* _Texto fornecido_
-*-

Esclarecedor, também, acerca de algumas decisões judiciais: segundo um tribunal, na internet, voce não pode ter uma expectativa de privacidade quando voluntariamente revela informações a um terceiro e, a propósito, todo mundo na internet é um terceiro. (p.74)

2.Desmonta a mitologia sobre o caráter democrático dos Estados Unidos

O livro lembra que depois de vencer sua primeira campanha presidencial com uma plataforma de transparência de governo, levou a juízo mais denunciantes sob os termos do Espionage Act do que todas as administrações anteriores juntas.

Julian Assange diz que no Ocidente a coisa é muito mais sofisticada em termos do número de camadas de desonestidade e obscurecimento sobre o que está realmente acontecendo. (p 128)

Especialmente surreal o caso de John Gilmore, que apelou na Suprema Corte contra uma lei secreta, perdeu, tem que cumprir a lei, mas ninguém tem acesso a tal lei, por ser secreta!!!! (p. 140).

3.Confirma a importância da batalha pela internet, incluindo aí a alfabetização digital das classes trabalhadoras.

Julian fala da necessidade de uma população global bastante instruída, deixando claro que não está falando de educação formal. (p. 155)

-*-

* _Material reunido_
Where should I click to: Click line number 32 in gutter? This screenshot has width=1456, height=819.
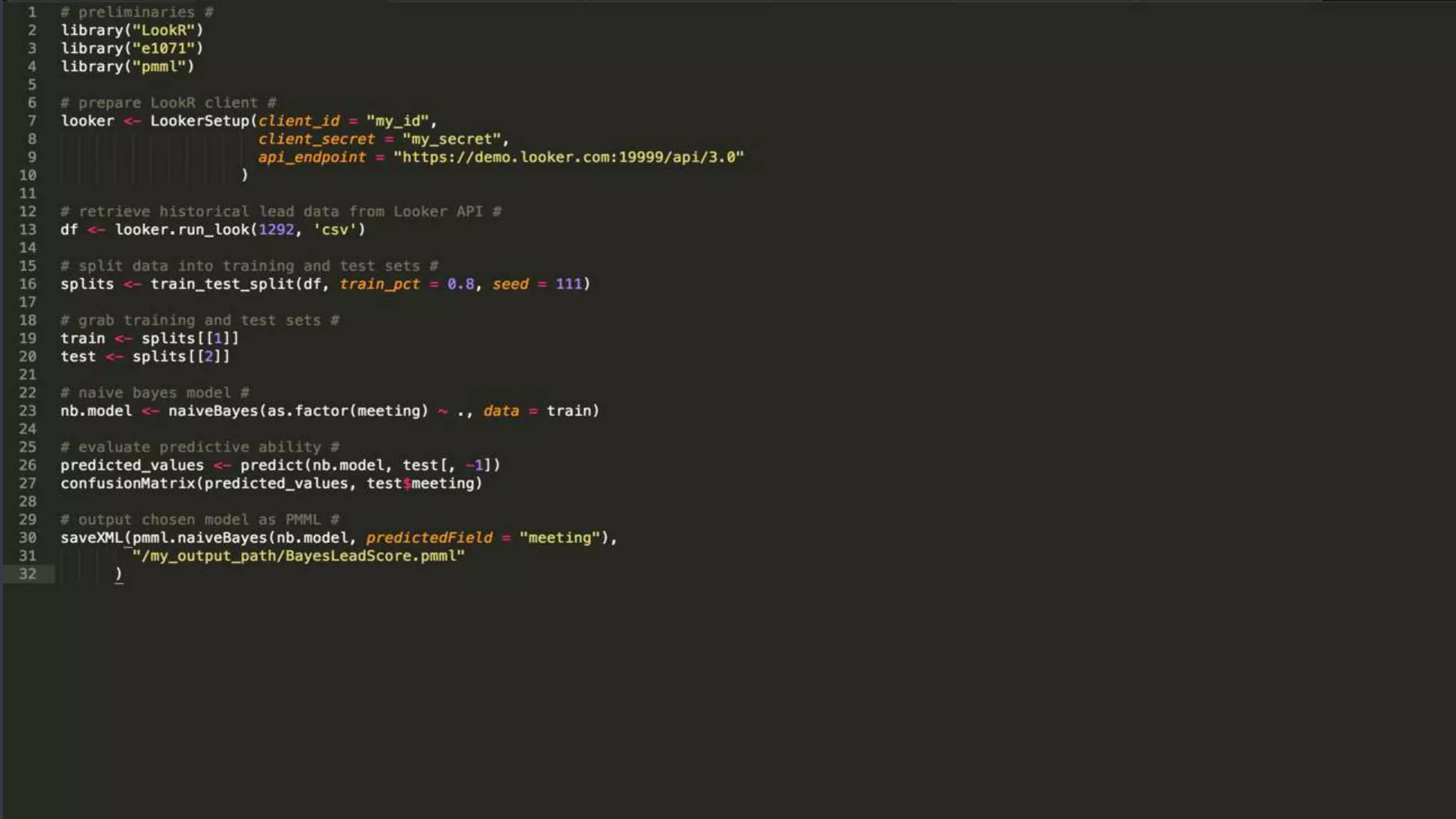pos(27,574)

-*-

Reproduza o trecho do texto fornecido que vai de "2.Desmonta a mitologia" até "acontecendo. (p 128)", inclusive, trocando "Ocidente" por "mundo ocidental".

* _Resposta completa_
2.Desmonta a mitologia sobre o caráter democrático dos Estados Unidos

O livro lembra que depois de vencer sua primeira campanha presidencial com uma plataforma de transparência de governo, levou a juízo mais denunciantes sob os termos do Espionage Act do que todas as administrações anteriores juntas.

Julian Assange diz que no mundo ocidental a coisa é muito mais sofisticada em termos do número de camadas de desonestidade e obscurecimento sobre o que está realmente acontecendo. (p 128)